■ **Task to complete**
Report every line below that has the string "Identify" in it.

Task data section start

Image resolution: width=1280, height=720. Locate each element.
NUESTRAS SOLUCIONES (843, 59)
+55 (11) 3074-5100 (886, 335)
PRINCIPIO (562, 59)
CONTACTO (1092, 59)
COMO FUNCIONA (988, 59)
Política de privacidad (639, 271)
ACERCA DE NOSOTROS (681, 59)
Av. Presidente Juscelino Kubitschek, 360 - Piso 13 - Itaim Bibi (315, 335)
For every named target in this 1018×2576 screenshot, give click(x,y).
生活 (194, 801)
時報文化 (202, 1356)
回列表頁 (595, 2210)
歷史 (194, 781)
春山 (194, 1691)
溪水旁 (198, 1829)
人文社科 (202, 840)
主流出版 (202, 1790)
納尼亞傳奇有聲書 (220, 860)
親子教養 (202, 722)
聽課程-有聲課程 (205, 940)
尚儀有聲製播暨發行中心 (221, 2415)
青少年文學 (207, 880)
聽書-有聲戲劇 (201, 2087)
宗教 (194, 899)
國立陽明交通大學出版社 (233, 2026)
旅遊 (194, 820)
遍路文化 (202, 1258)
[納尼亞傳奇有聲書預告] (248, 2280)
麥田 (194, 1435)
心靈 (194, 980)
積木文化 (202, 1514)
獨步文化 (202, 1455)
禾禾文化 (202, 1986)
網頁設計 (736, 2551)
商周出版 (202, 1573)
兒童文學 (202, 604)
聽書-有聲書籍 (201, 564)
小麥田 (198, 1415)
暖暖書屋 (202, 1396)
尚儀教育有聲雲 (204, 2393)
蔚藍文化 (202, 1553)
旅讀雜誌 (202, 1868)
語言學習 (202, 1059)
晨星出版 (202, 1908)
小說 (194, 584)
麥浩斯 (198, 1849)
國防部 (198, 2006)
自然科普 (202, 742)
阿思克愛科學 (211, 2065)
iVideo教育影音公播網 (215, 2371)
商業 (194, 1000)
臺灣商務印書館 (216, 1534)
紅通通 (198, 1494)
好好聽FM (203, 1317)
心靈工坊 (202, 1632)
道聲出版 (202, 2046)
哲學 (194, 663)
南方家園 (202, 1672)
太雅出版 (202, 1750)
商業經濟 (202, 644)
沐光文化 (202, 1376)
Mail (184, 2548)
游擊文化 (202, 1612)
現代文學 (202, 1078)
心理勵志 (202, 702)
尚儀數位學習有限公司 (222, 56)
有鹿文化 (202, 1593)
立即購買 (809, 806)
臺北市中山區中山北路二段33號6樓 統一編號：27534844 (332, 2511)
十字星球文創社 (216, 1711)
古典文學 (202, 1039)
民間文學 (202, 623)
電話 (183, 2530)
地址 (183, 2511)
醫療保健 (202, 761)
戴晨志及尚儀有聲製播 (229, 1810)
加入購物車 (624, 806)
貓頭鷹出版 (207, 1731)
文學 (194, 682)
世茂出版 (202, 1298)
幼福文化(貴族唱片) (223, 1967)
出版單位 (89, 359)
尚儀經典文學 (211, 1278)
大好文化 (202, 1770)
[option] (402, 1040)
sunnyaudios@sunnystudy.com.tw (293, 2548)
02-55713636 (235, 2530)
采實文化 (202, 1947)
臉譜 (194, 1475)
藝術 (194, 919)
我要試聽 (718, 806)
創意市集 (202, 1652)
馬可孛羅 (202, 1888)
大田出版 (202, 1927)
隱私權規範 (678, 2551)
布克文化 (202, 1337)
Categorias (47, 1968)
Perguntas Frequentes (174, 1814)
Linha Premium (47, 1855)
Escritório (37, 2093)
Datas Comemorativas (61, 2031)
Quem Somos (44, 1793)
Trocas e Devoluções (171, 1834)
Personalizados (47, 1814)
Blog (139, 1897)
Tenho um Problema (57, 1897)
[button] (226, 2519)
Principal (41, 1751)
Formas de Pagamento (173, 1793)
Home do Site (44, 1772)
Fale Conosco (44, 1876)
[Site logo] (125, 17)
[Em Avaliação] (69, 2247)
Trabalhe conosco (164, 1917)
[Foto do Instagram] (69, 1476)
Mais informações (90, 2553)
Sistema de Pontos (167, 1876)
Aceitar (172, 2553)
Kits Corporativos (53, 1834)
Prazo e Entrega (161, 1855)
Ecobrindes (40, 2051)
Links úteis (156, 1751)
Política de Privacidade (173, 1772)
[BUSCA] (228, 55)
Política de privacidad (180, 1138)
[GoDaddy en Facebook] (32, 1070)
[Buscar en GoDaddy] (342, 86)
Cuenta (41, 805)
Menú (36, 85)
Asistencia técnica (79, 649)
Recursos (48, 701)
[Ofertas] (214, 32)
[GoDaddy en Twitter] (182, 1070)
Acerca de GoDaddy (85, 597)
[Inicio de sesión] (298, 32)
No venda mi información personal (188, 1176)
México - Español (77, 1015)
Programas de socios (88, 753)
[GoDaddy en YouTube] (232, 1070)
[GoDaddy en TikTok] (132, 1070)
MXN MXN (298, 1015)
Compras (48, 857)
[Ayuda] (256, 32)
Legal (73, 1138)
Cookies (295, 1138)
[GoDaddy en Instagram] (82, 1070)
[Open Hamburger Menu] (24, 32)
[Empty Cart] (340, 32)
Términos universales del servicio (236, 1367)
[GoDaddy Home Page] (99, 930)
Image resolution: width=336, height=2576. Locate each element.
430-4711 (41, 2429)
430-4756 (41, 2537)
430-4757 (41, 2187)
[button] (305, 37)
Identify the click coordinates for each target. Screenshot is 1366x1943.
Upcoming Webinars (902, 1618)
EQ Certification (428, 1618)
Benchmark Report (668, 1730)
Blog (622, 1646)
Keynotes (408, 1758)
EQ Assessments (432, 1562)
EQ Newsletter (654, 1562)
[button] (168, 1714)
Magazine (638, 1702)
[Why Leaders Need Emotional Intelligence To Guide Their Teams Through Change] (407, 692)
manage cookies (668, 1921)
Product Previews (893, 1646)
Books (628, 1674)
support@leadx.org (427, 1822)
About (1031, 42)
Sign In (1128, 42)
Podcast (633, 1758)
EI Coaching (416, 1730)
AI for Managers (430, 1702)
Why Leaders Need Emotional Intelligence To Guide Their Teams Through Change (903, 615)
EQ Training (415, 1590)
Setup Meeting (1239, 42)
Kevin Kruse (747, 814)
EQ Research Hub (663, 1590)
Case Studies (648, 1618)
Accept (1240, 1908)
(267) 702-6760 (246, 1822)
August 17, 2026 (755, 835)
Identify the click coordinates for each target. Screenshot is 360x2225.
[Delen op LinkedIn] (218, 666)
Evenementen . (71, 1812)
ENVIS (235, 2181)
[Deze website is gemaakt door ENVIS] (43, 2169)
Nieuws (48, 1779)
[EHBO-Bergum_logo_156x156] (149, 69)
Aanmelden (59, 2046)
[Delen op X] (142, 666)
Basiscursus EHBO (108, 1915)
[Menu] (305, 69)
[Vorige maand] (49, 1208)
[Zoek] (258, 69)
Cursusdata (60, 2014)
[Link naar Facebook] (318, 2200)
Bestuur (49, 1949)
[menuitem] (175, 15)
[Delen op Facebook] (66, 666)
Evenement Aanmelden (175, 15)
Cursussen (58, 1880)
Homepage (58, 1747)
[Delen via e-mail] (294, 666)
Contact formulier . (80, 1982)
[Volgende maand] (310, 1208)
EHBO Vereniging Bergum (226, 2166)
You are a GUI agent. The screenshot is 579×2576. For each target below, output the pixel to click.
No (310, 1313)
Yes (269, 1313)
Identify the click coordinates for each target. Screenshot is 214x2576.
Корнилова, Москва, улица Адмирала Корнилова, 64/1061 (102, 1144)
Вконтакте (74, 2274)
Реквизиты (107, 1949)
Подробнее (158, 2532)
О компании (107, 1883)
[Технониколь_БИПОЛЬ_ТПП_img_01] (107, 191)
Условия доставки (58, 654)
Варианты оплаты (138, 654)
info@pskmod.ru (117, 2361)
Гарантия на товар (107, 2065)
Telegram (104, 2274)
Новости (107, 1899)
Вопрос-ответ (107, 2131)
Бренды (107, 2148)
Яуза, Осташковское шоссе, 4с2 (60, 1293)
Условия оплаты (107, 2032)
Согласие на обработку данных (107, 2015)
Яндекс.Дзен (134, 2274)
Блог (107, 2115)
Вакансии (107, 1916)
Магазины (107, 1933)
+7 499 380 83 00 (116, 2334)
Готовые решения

Task data section end

■ **Written solution**
Identify the click coordinates for each target. Screenshot is 1366x1943.
Identify the click coordinates for each target. Screenshot is 360x2225.
Identify the click coordinates for each target. Screenshot is 214x2576.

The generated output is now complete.